----- DATA EXTRACT -----

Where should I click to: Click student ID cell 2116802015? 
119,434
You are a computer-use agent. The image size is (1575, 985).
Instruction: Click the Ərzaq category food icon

-----
----- DATA EXTRACT -----

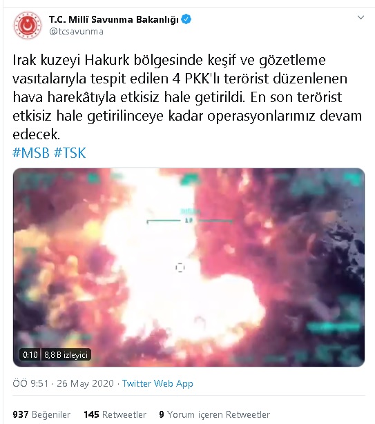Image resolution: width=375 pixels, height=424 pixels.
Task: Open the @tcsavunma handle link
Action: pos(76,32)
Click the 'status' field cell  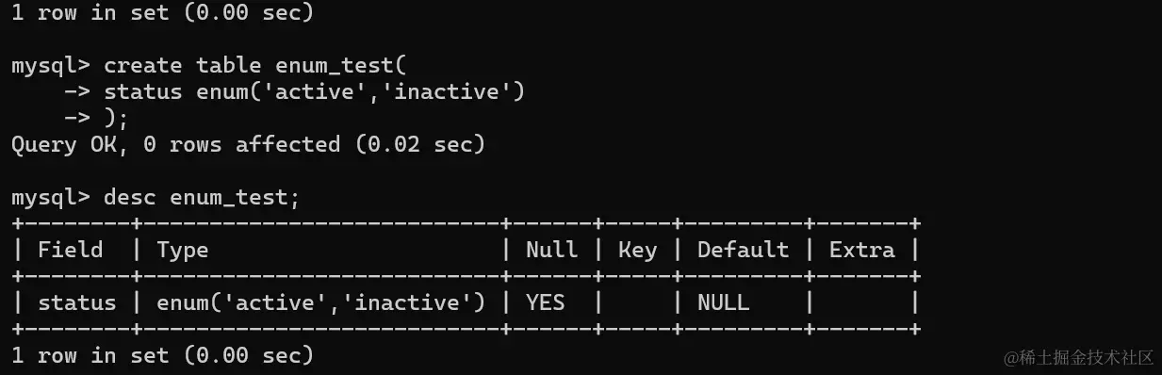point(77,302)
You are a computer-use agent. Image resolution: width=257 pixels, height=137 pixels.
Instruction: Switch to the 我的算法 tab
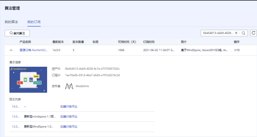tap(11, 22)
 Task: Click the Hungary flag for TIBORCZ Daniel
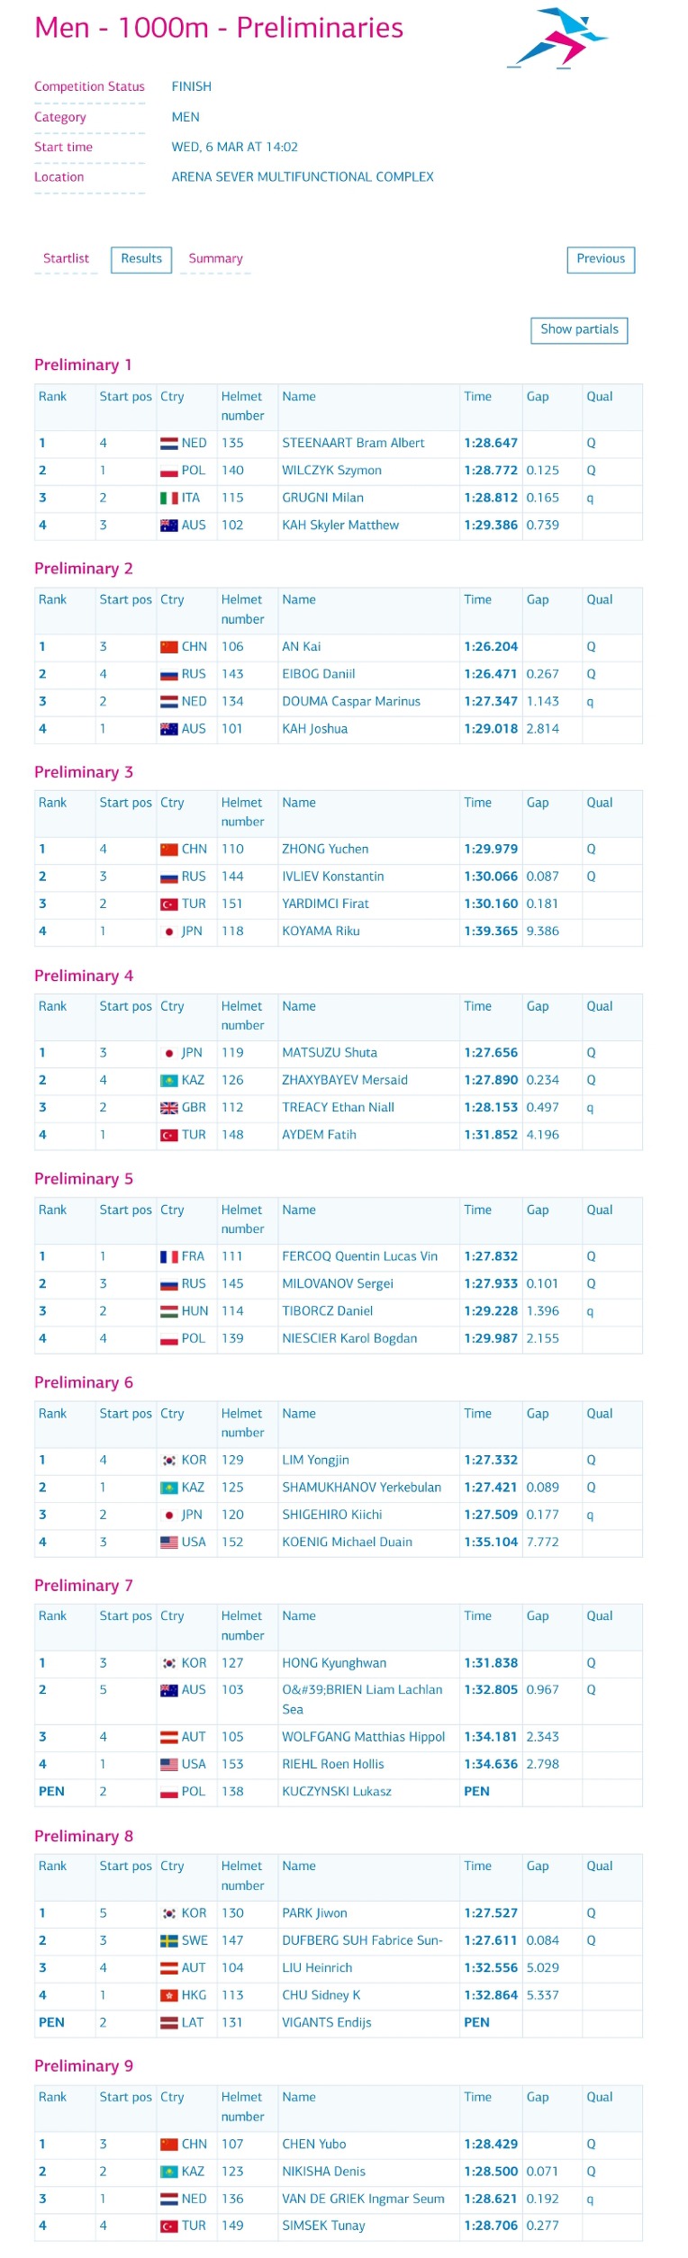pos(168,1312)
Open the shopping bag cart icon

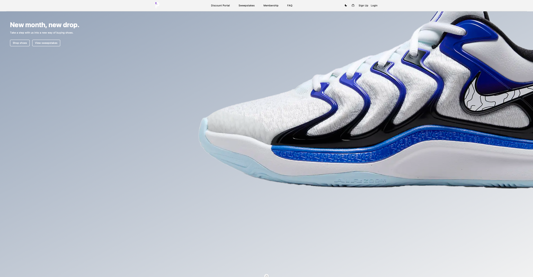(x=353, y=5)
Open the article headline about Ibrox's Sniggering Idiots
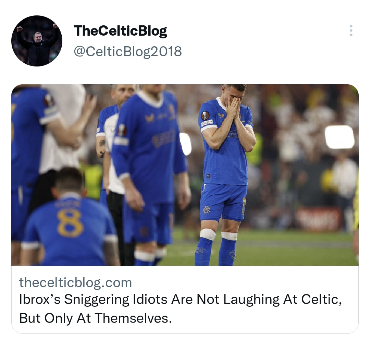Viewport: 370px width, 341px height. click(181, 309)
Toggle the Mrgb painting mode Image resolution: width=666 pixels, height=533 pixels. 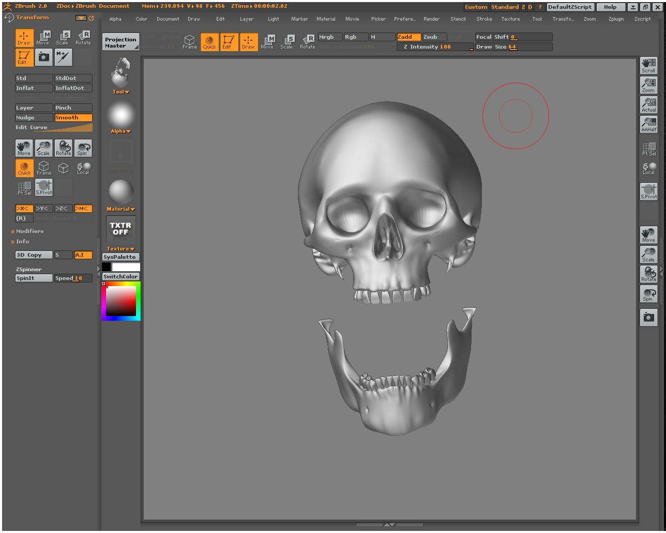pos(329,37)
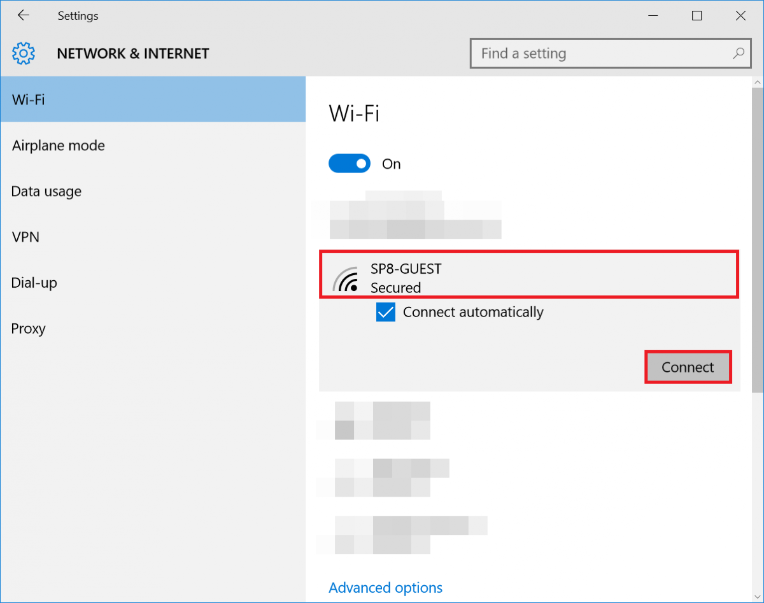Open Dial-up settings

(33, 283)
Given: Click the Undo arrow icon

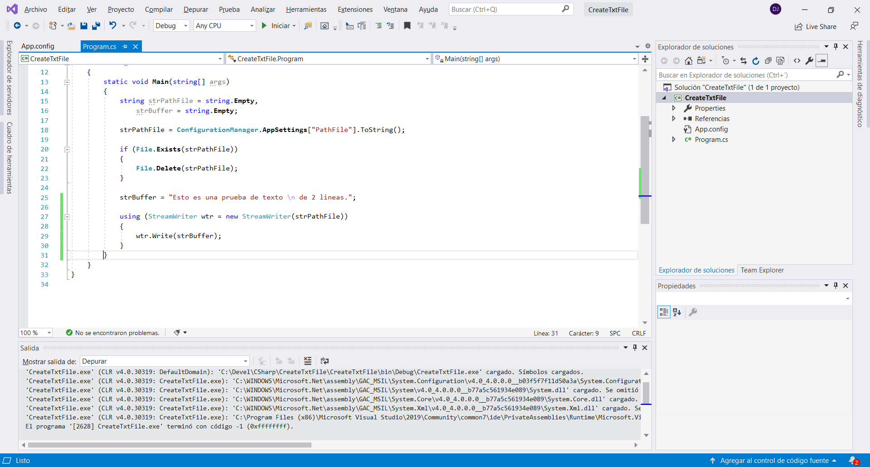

-----

• EXERCISE BRIEF:
Find and copy each line of the listing above that holds the word "agent".

• YOUR SOLUTION:
You are a computer-use agent. The image size is (1575, 985).
You are a computer-use agent. Image resolution: width=257 pixels, height=137 pixels.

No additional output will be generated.